Oct. 7, 2021 By Max Parrott
Traffic deaths across New York City hit a seasonal high under Mayor de Blasio’s tenure this summer with 77 killed in crashes over a three-month period, a new study found.
The striking summer death toll is reflective of overall trends this year. The study by safe streets advocacy group Transportation Alternatives charted how 2021 is on track to be the deadliest overall year of de Blasio’s mayoralty from vehicle collisions.
The study reports that crashes killed 199 individuals citywide through the end of September, making the nine months of 2021 the most fatal of that calendar period under de Blasio.
Advocates say that Vision Zero, the program the mayor rolled out in 2014 with the aim of eliminating all traffic deaths and serious injuries on New York City streets by 2024, has faltered over the pandemic due to insufficient street redesign.
“New Yorkers need a mayor who can prevent cars from killing babies in strollers and essential workers on bikes,” said Danny Harris, executive director of Transportation Alternatives. “With fatal crashes reaching record levels under his term, Mayor de Blasio has squandered the success he achieved on street safety.”
The city reached 200 fatalities for the year on Oct. 2, the earliest point in the calendar year to hit this metric during de Blasio’s tenure. It took until Dec. 20 to reach 200 fatalities in 2018. Other than 2014, the first year of Vision Zero, no other year reached 200 deaths before November.
The study found that Brooklyn has been most affected by the rise in traffic deaths. The total fatalities in the borough through the end of September tally 63 — 40 percent higher than an average of the borough’s year-to-date fatality tolls for all the year’s de Blasio has been the mayor.

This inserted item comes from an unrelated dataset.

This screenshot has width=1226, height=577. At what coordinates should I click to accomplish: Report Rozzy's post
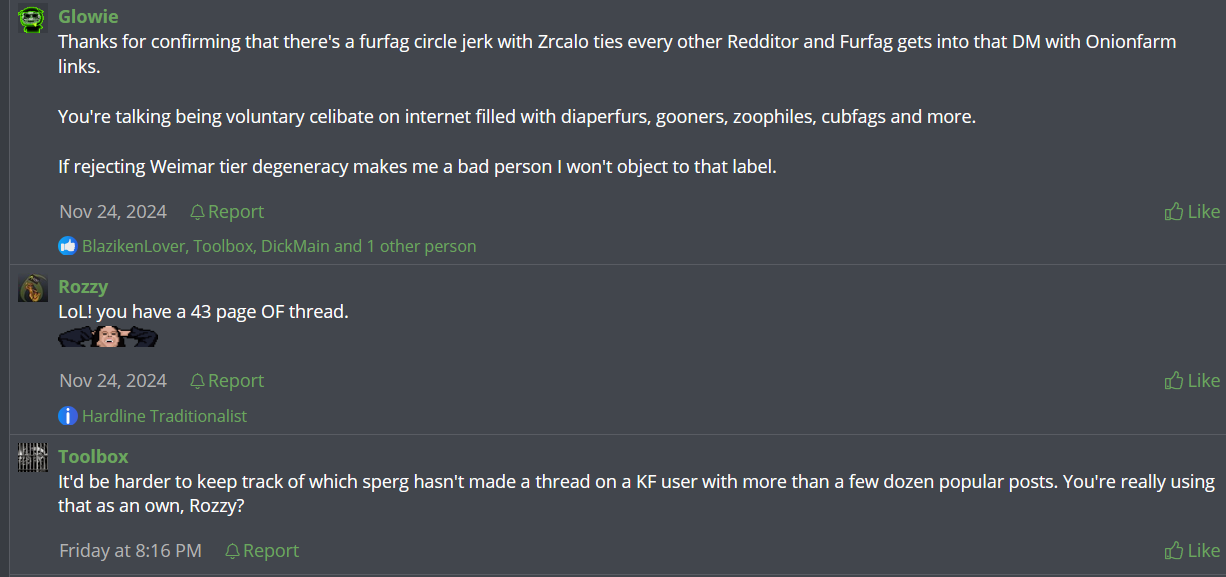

Bucking the trendline of the whole city, Queens, has seen a modest reduction in traffic deaths so far this year, with 50 in 2021 through Oct. 3, in comparison with 59 as of this time last year, according to NYPD data. The data shows that in 2021 more fatal crashes took place in the southern part of the borough, where the NYPD’s Queens South Precinct Command had 29 percent increase in traffic deaths, while the northern half of police precincts have seen a near 40 percent decrease in traffic deaths.
Citywide, the report found that the motorist and car passengers accounted for the largest portion of the deaths. Crashes killed 42 motorists and passengers in cars this summer. Through Sept. 30, 88 motorists and passengers have been killed in collisions.
Pedestrians make up another large amount of that total. Summer crashes killed 24 pedestrians. Through September, 90 pedestrians were killed in crashes citywide.
Seven cyclists were killed citywide over the summer, bringing the number who have died through September to 13.
Delivery workers riding bikes, e-bikes or scooters emerged as a particularly vulnerable category of commuter. Crashes have killed 10 of these workers through September, more than the seven delivery workers killed in all of 2020, according to the Workers Justice Project.
In response to its findings, Transportation Alternatives will hold a series of trainings called Your City, Your Voice, in which it hopes to encourage grassroots activism for more safe streets infrastructure. In October, the organization will also host its seventh annual Vision Zero Cities conference.
Its proposed policy solutions center on more resources for street redesign over traffic enforcement. The group also insists that the next mayor must provide more resources to Department of Transportation in order to implement the Streets Master Plan, the program to create a five-year citywide blueprint to improve street safety that was instituted by the city Council in 2019.
One Comment
Further proof that vision zero was more about revenue than safety. They placed cameras in the most profitable areas not where they would be most effective. Secondly there is nothing more effective than a speed bump but a speed bump does not generate revenue so while it is a better tool to decrease speeding and speeders they are barely used across the city.